>>
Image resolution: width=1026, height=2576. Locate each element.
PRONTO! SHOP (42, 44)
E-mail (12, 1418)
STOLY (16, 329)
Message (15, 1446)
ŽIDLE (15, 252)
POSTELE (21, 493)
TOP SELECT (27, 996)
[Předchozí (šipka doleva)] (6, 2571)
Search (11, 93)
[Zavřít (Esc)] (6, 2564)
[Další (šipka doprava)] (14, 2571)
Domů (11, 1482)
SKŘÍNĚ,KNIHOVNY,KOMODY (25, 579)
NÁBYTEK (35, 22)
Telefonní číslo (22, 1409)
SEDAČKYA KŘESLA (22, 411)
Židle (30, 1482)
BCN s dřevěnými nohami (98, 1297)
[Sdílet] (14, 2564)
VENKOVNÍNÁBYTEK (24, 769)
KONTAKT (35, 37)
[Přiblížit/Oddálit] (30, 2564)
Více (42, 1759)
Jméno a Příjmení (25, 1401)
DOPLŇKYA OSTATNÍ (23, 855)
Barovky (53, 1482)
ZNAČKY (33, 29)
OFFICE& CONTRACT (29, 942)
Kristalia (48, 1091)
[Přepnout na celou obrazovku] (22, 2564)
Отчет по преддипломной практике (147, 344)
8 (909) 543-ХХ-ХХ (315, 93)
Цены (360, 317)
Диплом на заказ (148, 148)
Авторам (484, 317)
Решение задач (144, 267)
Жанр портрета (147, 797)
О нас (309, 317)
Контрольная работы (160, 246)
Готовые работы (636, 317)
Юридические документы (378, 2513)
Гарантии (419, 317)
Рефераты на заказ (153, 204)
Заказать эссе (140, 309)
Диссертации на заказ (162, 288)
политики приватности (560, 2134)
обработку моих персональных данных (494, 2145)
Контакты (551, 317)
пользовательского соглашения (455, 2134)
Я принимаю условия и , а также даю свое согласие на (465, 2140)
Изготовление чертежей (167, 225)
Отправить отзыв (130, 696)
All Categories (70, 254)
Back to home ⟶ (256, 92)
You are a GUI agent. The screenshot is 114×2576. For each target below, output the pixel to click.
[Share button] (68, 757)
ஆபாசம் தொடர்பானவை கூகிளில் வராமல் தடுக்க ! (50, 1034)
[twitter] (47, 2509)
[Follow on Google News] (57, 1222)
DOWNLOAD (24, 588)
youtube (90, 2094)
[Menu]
<<
> [EXERCISE DESCRIPTION]
In the listing above, locate the line containing "NÁBYTEK (35, 22)" and the line containing "Kristalia (48, 1091)". Extract those two lines and every line between them, exactly as written, and only those.

> [ANSWER]
NÁBYTEK (35, 22)
Telefonní číslo (22, 1409)
SEDAČKYA KŘESLA (22, 411)
Židle (30, 1482)
BCN s dřevěnými nohami (98, 1297)
[Sdílet] (14, 2564)
VENKOVNÍNÁBYTEK (24, 769)
KONTAKT (35, 37)
[Přiblížit/Oddálit] (30, 2564)
Více (42, 1759)
Jméno a Příjmení (25, 1401)
DOPLŇKYA OSTATNÍ (23, 855)
Barovky (53, 1482)
ZNAČKY (33, 29)
OFFICE& CONTRACT (29, 942)
Kristalia (48, 1091)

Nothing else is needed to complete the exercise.